I was blessed to take every Wednesday off from work so that I could spend some quality girl time with my daughter, Mary, before she made the leap into high school.  We spent many a lovely day together riding a tandem bike (it's harder than we'd imagined), searching for sea glass, and rummaging through antique shops.

A bicycle built for two with a lovely Lake Michigan view.

We had a blast trying on vintage hats!

Sweet Mother Mary, I love you!

At one antique shop we found this beautiful statue of my Mother, Our Lady of Guadalupe. She had a bunch of purses and junk piled up in her arms so I had to clear that away for her. Then I noticed that the picture propped in front of her was of a man flashing a work of art with the caption "Expose yourself to art." So I had to turn that around to face the wall. My Mother doesn't want to look at that! They were selling the statue for the ridiculously low price of $125. I should have paid it and brought her home with me so she wouldn't have to be treated with so much disrespect. After all, who else tells me "Am I not here, your Mother? Are you not under the shadow of my protection?"  I was so grateful that a friend of mine was able to go and rescue her and is now finding many blessings in her home with Our Mother's presence there.

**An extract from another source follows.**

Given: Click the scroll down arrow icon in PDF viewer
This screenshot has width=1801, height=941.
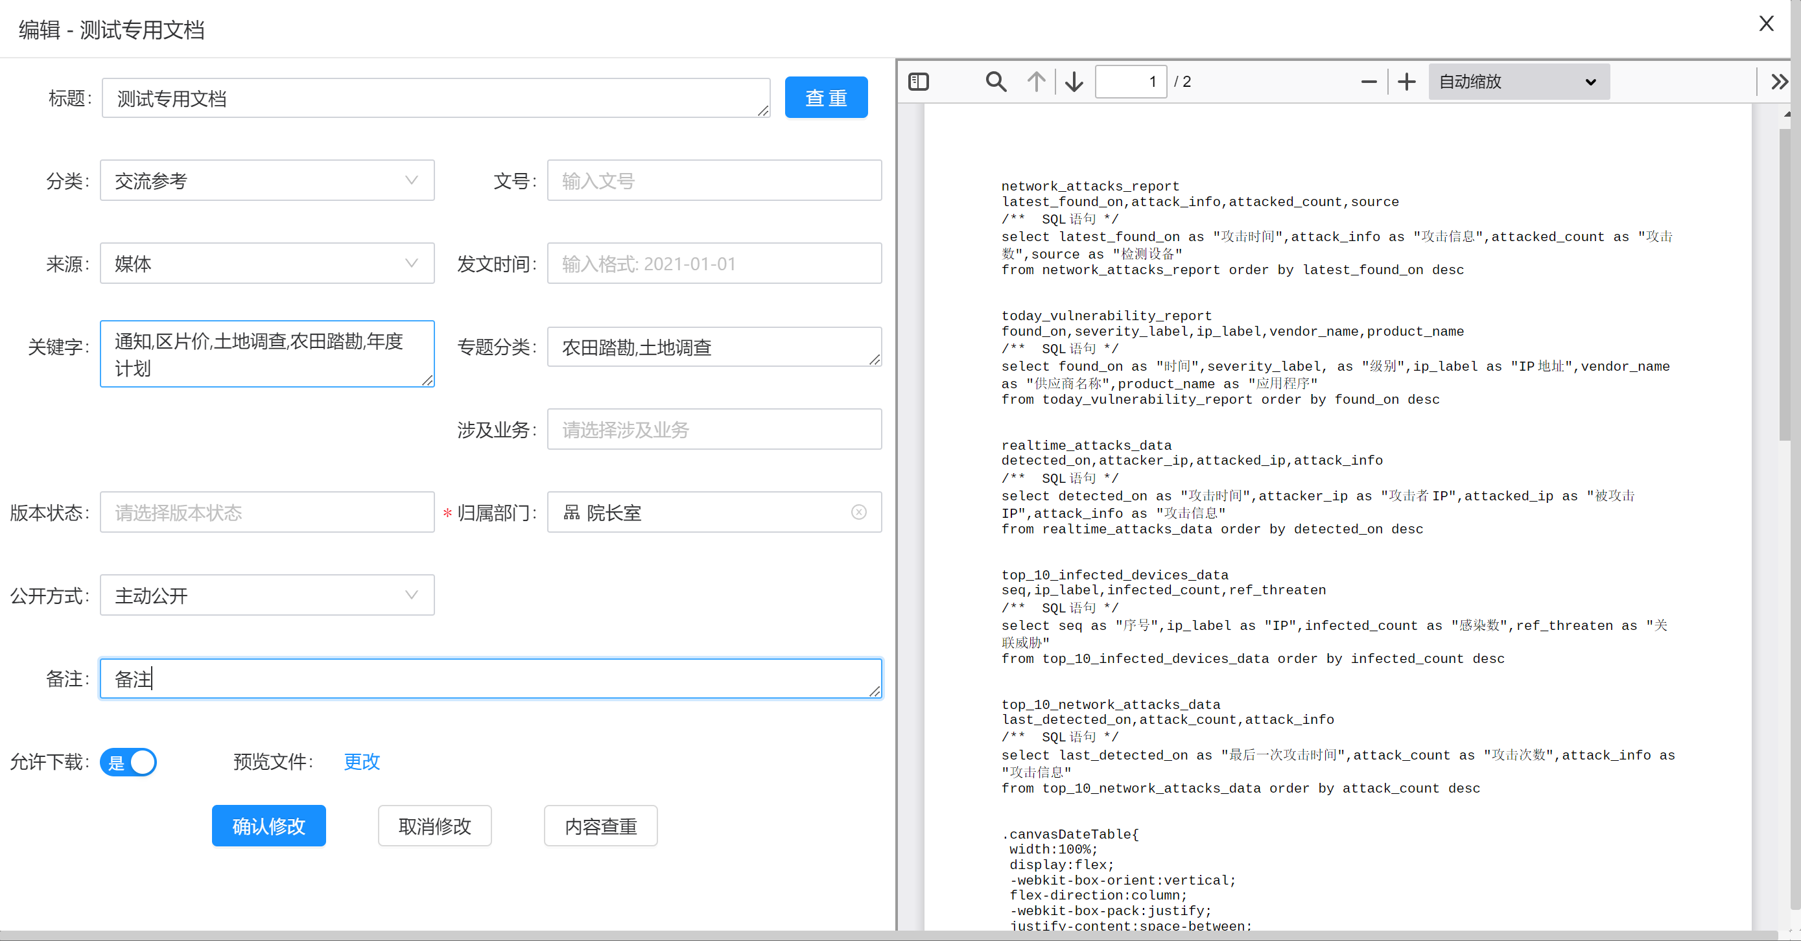Looking at the screenshot, I should point(1073,81).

Marquette Hall mirrored in the stained glass windows of The Church of the Gesu

The Holy Spirit will overshadow you.

I'm blessed to walk the Marquette College Campus every day on my lunch break. The bells at Marquette Hall ring out the Salve Regina and my heart sings along. I marvel at the sight of the Marquette Hall tower reflected in the Gesu windows and each time I see it I tell myself to bring my camera so I can capture the image forever. But when I leave my office I always forget to bring it...until one spectacularly sunny and beautiful day when I was able to capture the image above.  The bonus: I took a picture of the outside of the stained glass window of Our Lady and didn't notice the gull (that looks like a dove of the Holy Spirit) flying in the reflection until I got back to my office and looked over my pictures. A perfect overshadowing!

Schoenstatt Shrine
One day as I was driving home from work, I saw the most beautiful sight and wish I could have pulled over to take a picture. (I found the picture above on pinterest and it looked very much like the scene I witnessed.) There, walking across the busy Wisconsin Avenue bridge, were 12 Schoenstatt sisters carrying the Rosary Campaign flag. Although I couldn't hear it, I imagine they were praying the rosary as they walked. Maybe they were on their way to their beautiful little shrine just further west on Wisconsin Ave! Sanctifying the city! Just what we need!

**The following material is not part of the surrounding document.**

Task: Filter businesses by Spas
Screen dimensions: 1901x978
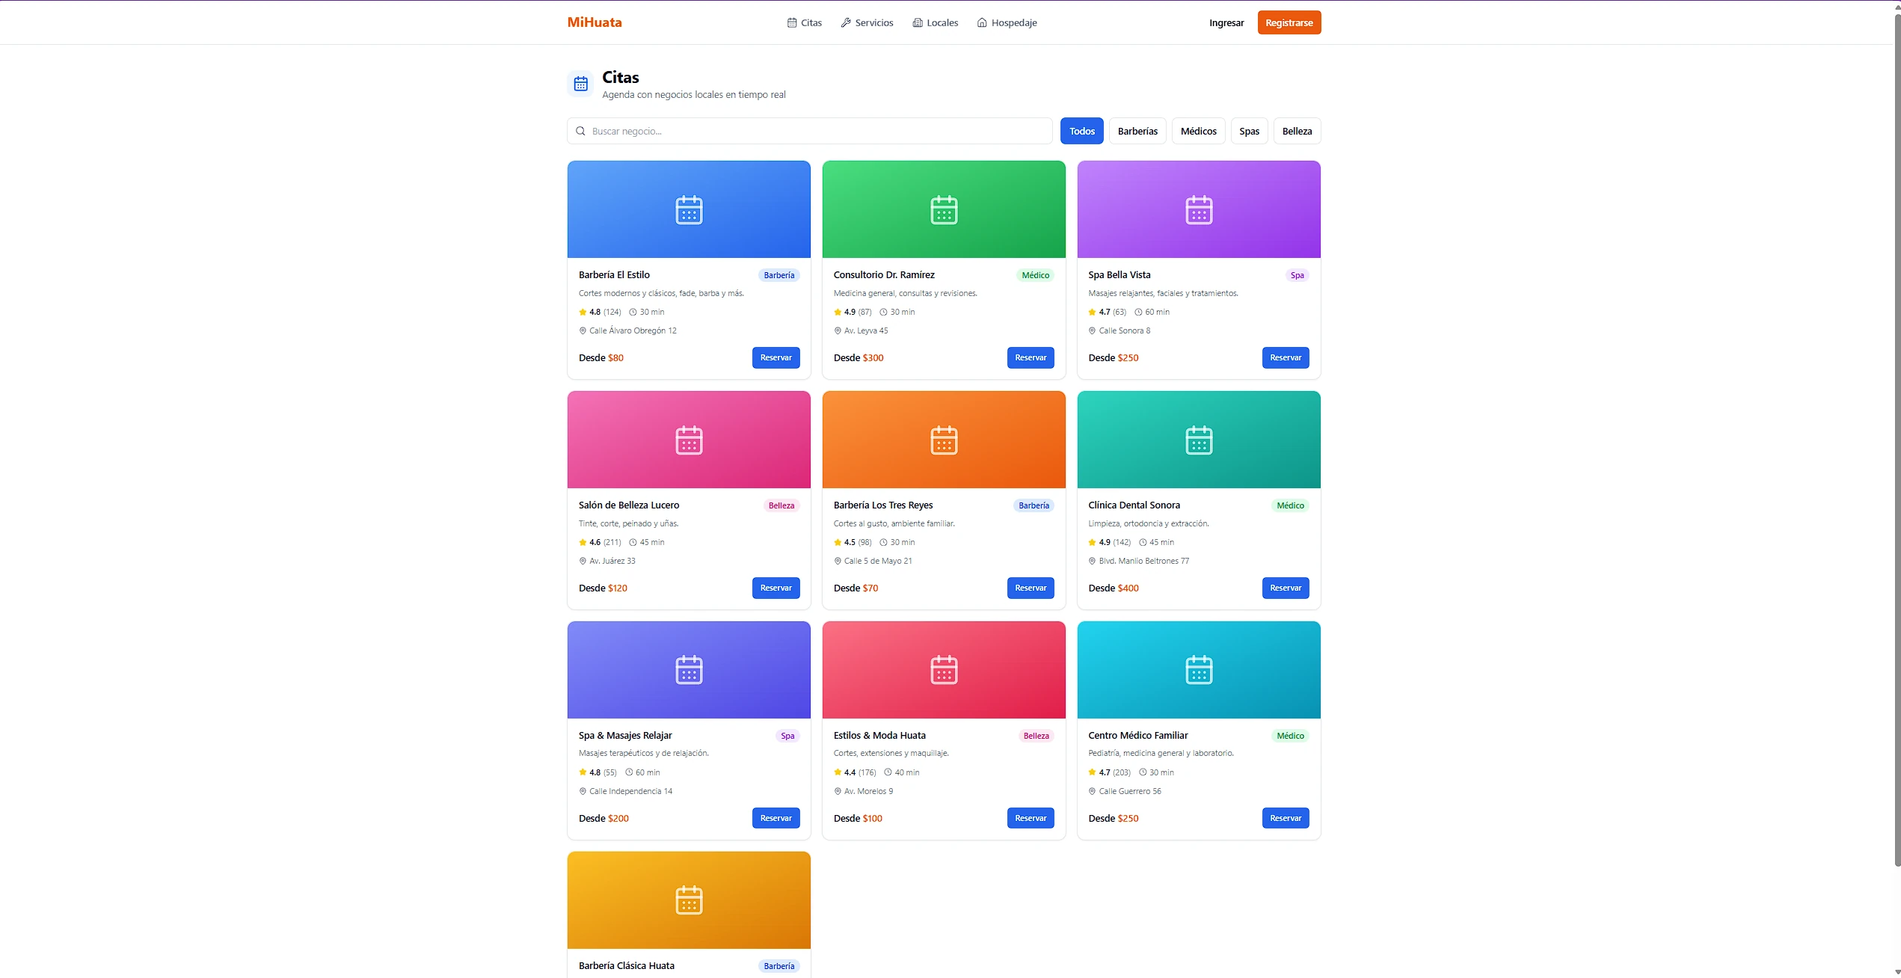Action: coord(1249,132)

I'd been looking for a statue of the Infant of Prague ever since last Christmas when my pastor, Fr. Tim Kitzke, told me that everyone should have a statue of the Infant in their homes saying that He is a help with financial situations.  On one of our Wednesday outings my daughter and I paid a visit to a little antique mall and cheese shop (well, we do live in Wisconsin!) and there we hit the jackpot.  We found four statues of the Infant so I bought them all!

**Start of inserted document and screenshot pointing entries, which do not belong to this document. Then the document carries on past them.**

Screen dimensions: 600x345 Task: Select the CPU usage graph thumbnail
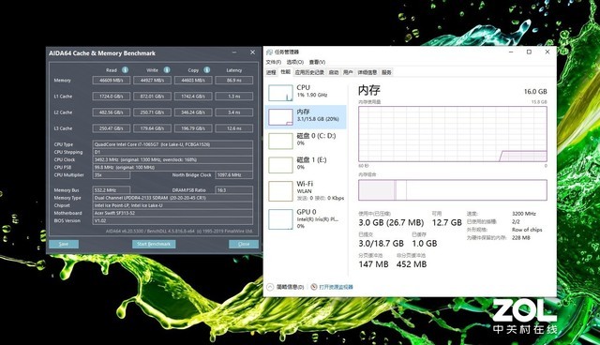coord(280,93)
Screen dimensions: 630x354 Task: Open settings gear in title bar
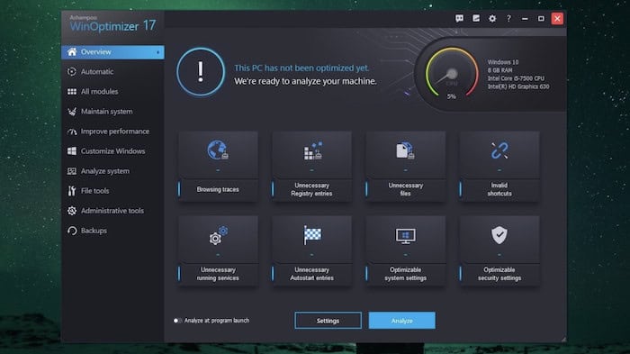492,19
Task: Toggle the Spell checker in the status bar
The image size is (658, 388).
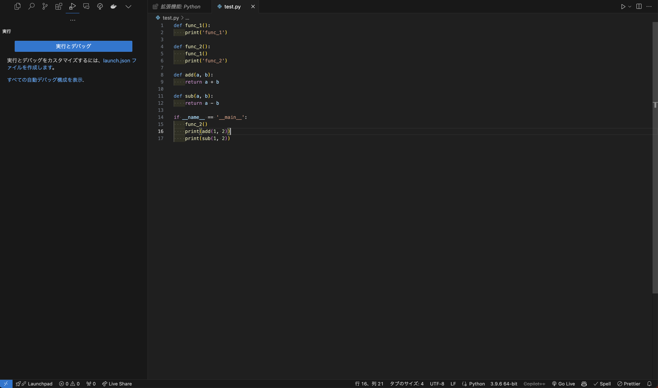Action: coord(602,384)
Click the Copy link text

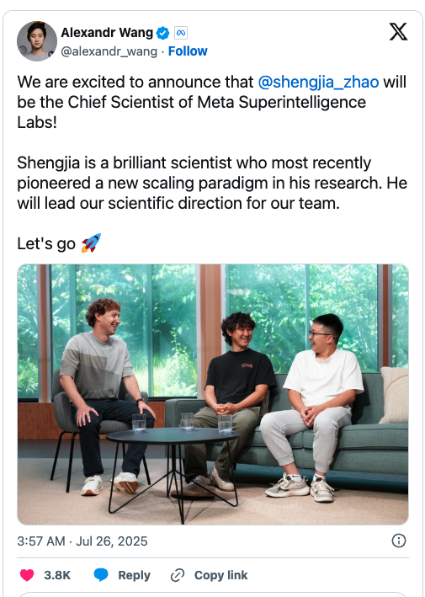pos(221,575)
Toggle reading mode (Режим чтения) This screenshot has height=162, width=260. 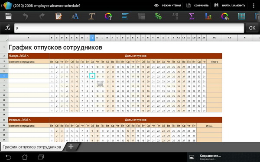[167, 6]
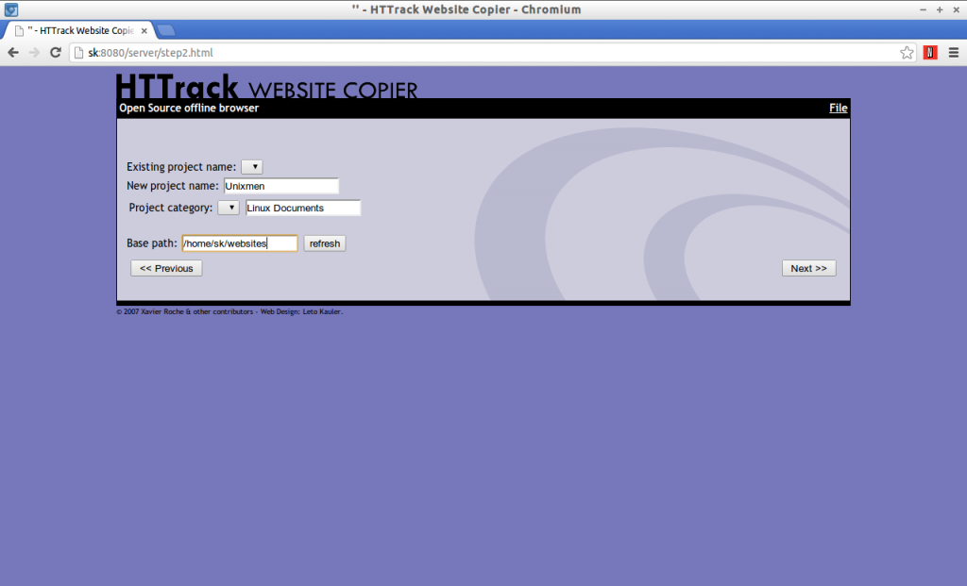Image resolution: width=967 pixels, height=586 pixels.
Task: Return using the << Previous button
Action: (x=166, y=268)
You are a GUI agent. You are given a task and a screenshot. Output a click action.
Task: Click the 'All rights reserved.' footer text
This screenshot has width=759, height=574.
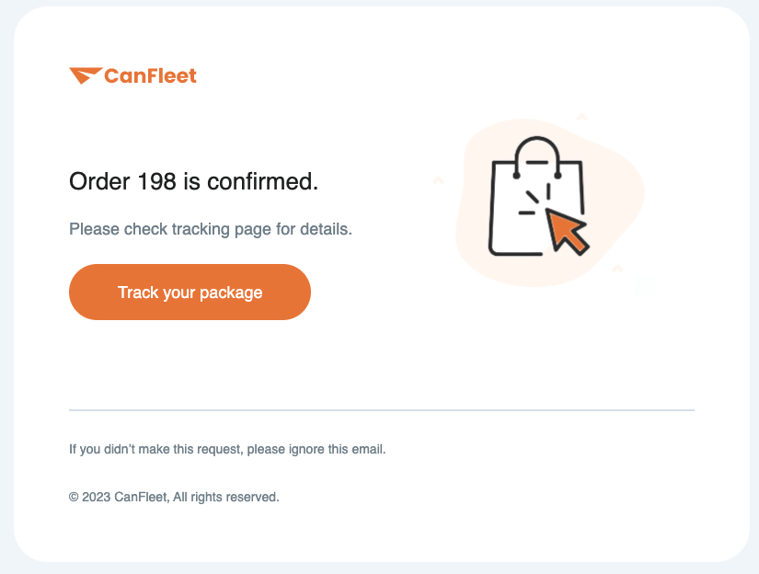point(226,497)
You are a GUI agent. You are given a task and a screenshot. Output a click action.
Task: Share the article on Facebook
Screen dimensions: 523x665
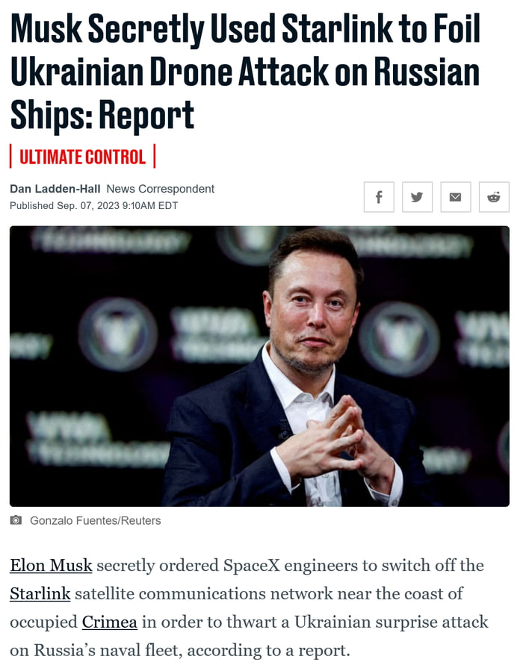click(379, 197)
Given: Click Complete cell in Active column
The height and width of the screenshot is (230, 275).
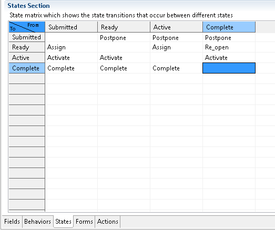Looking at the screenshot, I should pos(177,68).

Not too long ago I met a woman who told me that she received a blessing from Pope John Paul II, and then later was able to shake his hand after praying a novena to the Infant of Prague.  When I told her that I will be going to see Pope Francis in Philadelphia this month, she recommended that I pray a novena to the Infant for whatever I might want from that experience, and when I found those four statues all in the same place, I took it as a sign that my prayer might be favorably received.

Now naturally I hope to receive spiritual blessings for myself and my family, but I would also want to meet Pope Francis personally.  So I have been praying a beautiful novena to the Infant of Prague with the intention that my traveling companions and I will be blessed to meet the Pope and  have a selfie taken with him.  Then my sister Cindy and I will be able to replace our paper pope picture with a real one!  I know that sounds awfully selfish to pray for a selfie, but Pope Francis is always reminding everyone to be joyful, and thinking about a selfie with the pope sure does make me joyful!  

Here's the prayer I'm saying.  It's so lovely!  Care to join me in prayer?

Novena Prayer to the Miraculous Infant of Prague

Dearest Jesus, Little Infant of Prague, how tenderly You love us! Your greatest joy is to dwell among us and to bestow Your blessing upon us. Though I am not worthy that You should help me, I feel drawn to You by love because You are kind and merciful. (say three times)

So many who turned to You with confidence have received graces and had their petitions granted. Behold me as I come before You to lay open my heart to You with its prayers and hopes. I present to You especially this request, which I enclose in Your loving Heart:

(Mention your request)

Rule over me, dear Infant Jesus, and do with me and mine according to Your Holy Will, for I know that in Your Divine Wisdom and Love You will arrange everything for the best. Do not withdraw Your hand from me, but protect and bless me forever. 

I pray You, all-powerful and gracious Infant Jesus, for the sake of Your Sacred Infancy, in the Name of Your Blessed Mother Mary who cared for You with such tenderness, and by the greatest reverence with which Saint Joseph carried You in his arms, help me in my needs. Make me truly happy with You, dearest Infant, in time and in eternity, and I shall thank You forever with all my heart.  Amen.

Tuesday, June 16, 2015

Like the Dewfall

"Stop and consider!  Life is but a day; a fragile dew drop on its perilous way."  ~John Keats

Glancing up from the kitchen table early in the morning, I spotted a sight I'd not seen in all of the twenty-three years that my family has lived in our house.  The entire grapevine arbor, abundant with newly-formed clusters of grapes, was covered with dewdrops clinging to the points of each leaf. Quickly grabbing the cell phone, I was able to catch a few photographs despite my shaking hands and the angry robin that was squawking and flitting about protecting an unseen nest.  Not ten minutes after my impromptu photo shoot, the rains poured down destroying that delicate scene.  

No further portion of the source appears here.